Posted By: Sheila | July 7, 2010 2:53 PM
I'm not sure why our culture is so enamored of reading "disturbing" fiction. Whatever happened to "think on things that are lovely" as we are exhorted to do in Scripture. I know this stuff sells, which is why authors continue to write it, but, particularly for young adults, it seems unhealthy and inappropriate.
Posted By: Suzy | July 8, 2010 12:25 PM
As a young woman I had a married professor at a Christian university who attempted some of these tactics. It was a difficult thing psychologically and I wanted to do nothing. An older wiser friend helped me see that I wasn't in the wrong and that he would do this again to other young women even more vulnerable than me if I didn't do something. I met with my academic dean who handled it all very carefully. I'm thankful that Freitas is handling this subject. I want my daughters and other women to know they are not alone and how to seek help. And for those who prey, help whenever possible.
Posted By: Anonymous | July 8, 2010 2:09 PM
The young woman in this story seems to have come from a reasonably solid upbringing. Most of my ministry has been in the inner-city. Some kids there, develop "street smarts" very young, and know how to work adults, especially lonely ones.
Posted By: The Rev.
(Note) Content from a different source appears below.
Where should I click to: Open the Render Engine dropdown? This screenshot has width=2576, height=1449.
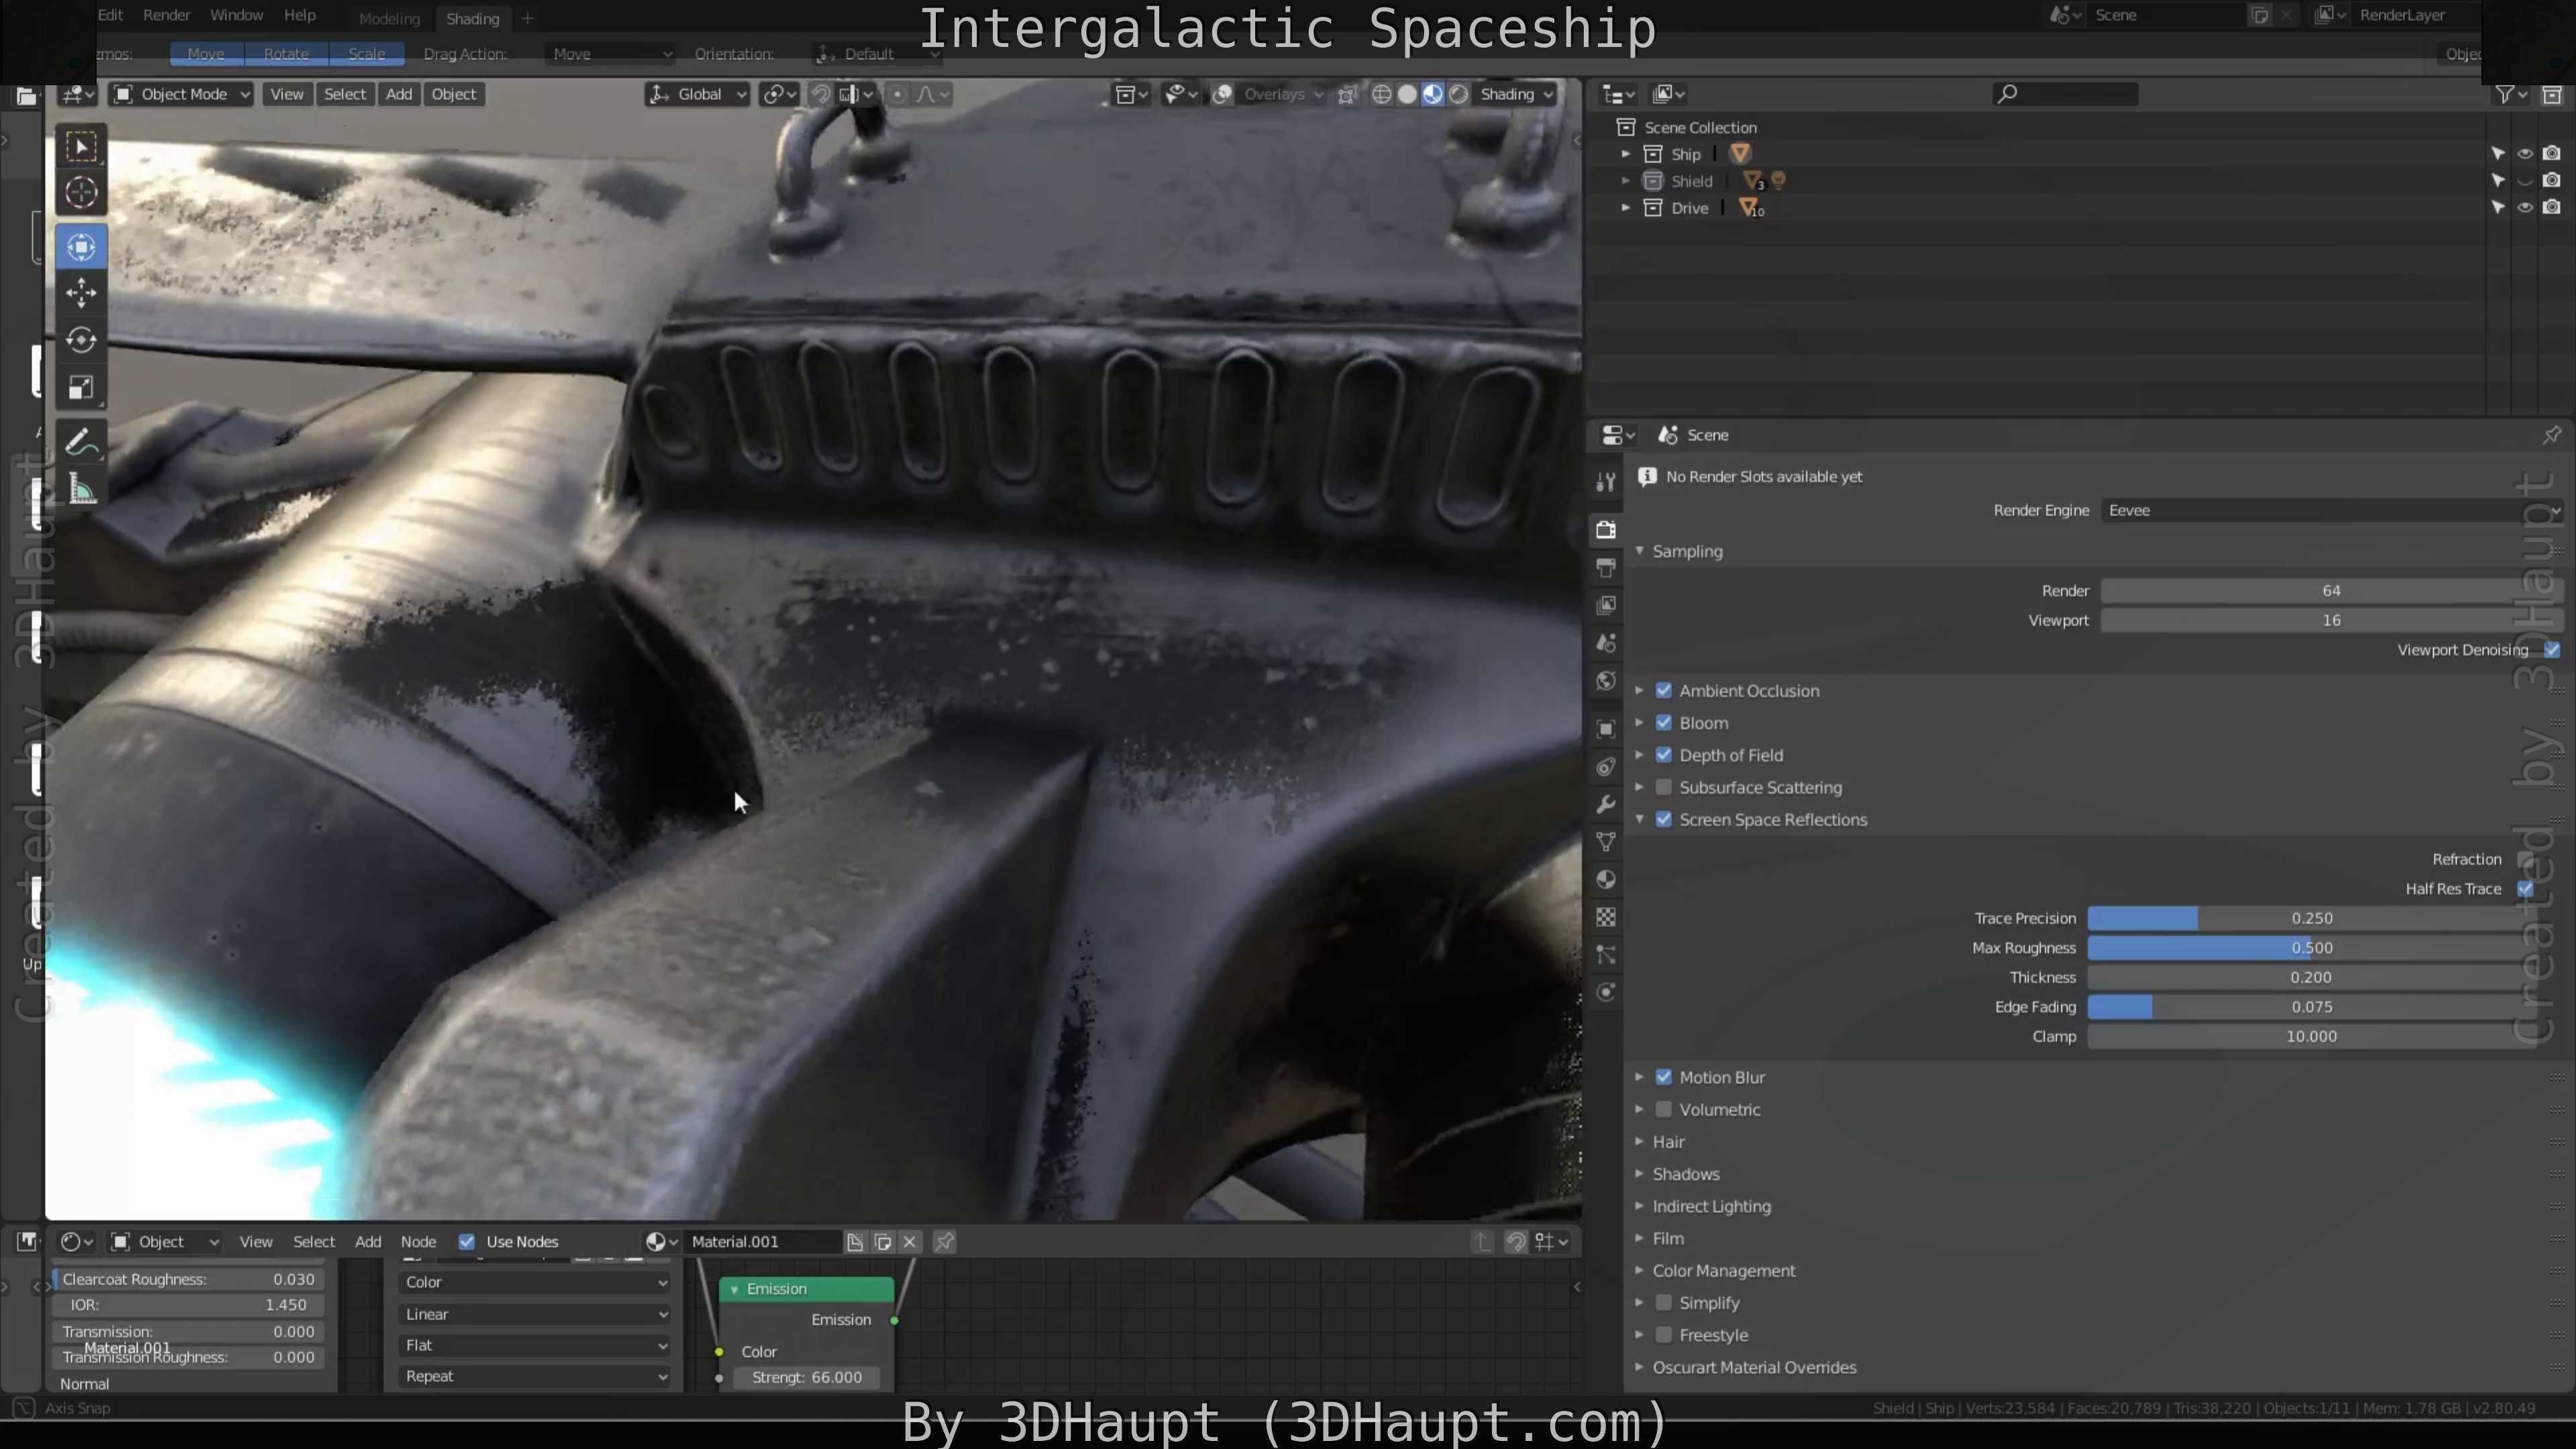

Fr. Lynn Chester Edwards | July 8, 2010 7:45 PM
What I can't figure out is why this author dragged Meron into this. The situations are simply not the same. Nothing wrong with a straight monk who after 20+ years of devotion to his calling briefly falls off the wagon with another adult. I can't even figure out why this would be considered problematic. Their age difference? Nothign wrong there. 25 isn't 15. That he was briefly unfaithful to his calling? So what, he's human - not God. Why would anyone expect - or demand - anything different? I imagine Merton asked for forgiveness and received it. Would the author be equally as hard on Merton if he suffered a serious crisis of faith - which would also be inconsistent with his calling -- or is just romantic/sexual goings-on that upset her?
I am disturbed that the author equates the two - the charcate ron her book adn Merton. It's that kind of weird feminist thing where women get all startoght-laced about sex and think all male-female relationships are problematic except if they are of a very specific type.
Not a book I would read or recommend to my daughters.